At the event, hosted jointly by the Milwaukee Press Club, Rotary Club of Milwaukee and Wisconsin Alliance for Civic Trust, Wisconsin Elections Commission Administrator Meagan Wolfe, Milwaukee Elections Commission Director Paulina Gutierrez and former Republican state Sen. Kathy Bernier discussed how election conspiracy theories have affected the state over the last three years, the impact of last week’s state Supreme Court decision to again allow the use of absentee ballot drop boxes and how election officials across the state are preparing for this year’s elections.
Last Friday, the Wisconsin Supreme Court overturned a 2022 decision, by the then-conservative majority on the Court, banning the use of drop boxes. In the previous decision, the Court ruled that absentee ballots must be brought to a mailbox or directly to a voter’s municipal clerk. In a 4-3 decision, the Court’s current liberal majority found that the previous ruling was “unsound in principle.”
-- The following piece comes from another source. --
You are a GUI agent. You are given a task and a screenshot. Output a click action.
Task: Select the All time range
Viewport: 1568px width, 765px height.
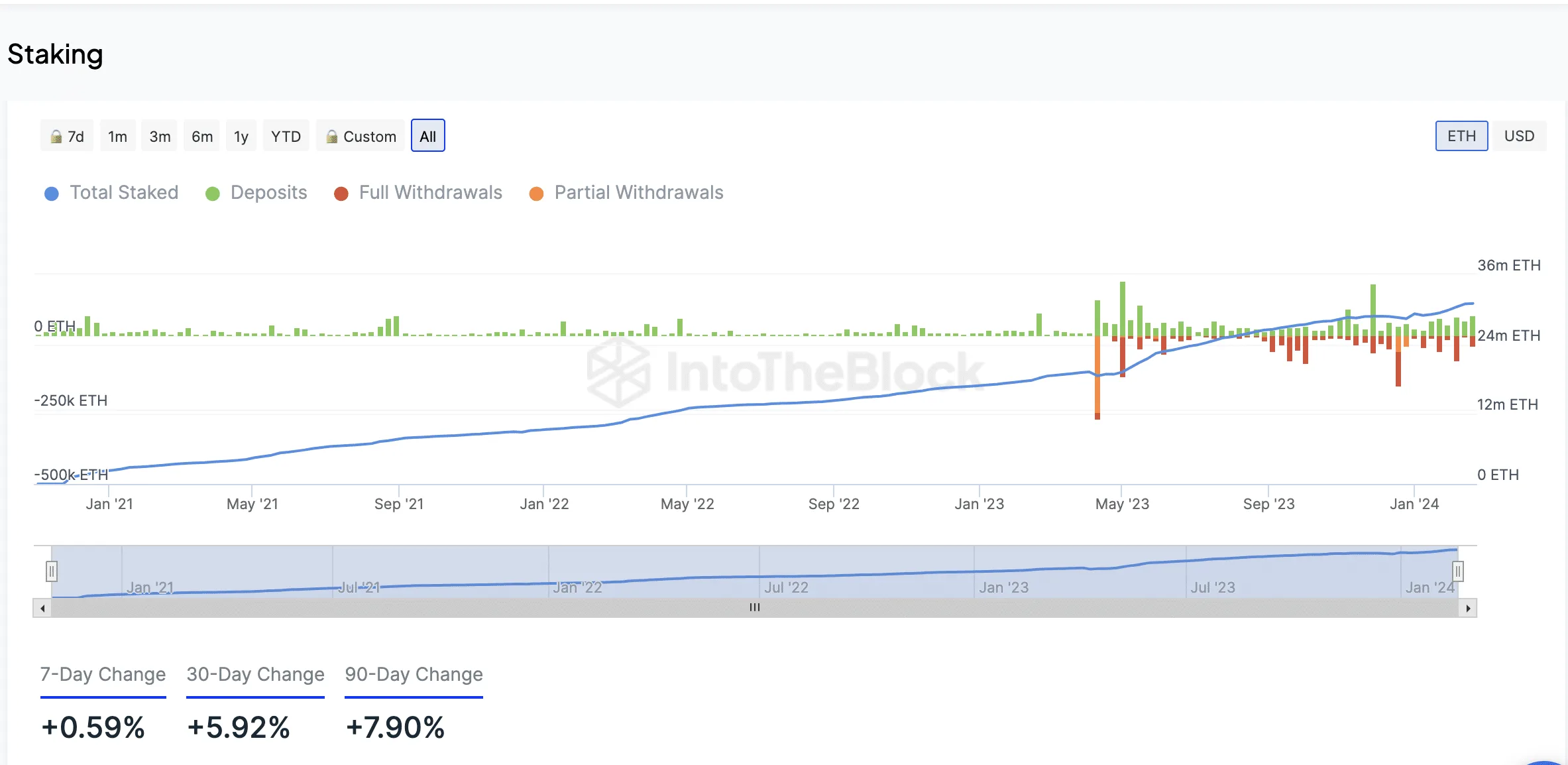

Prior to 2022, dropboxes had been used by municipal clerks across the state in urban and rural communities. The method became especially popular in 2020 when absentee voting surged in popularity because of the COVID-19 pandemic.
At the event on Tuesday, Gutierrez said the city of Milwaukee is working to get its 15 drop box locations back into working order and educating voters about their return.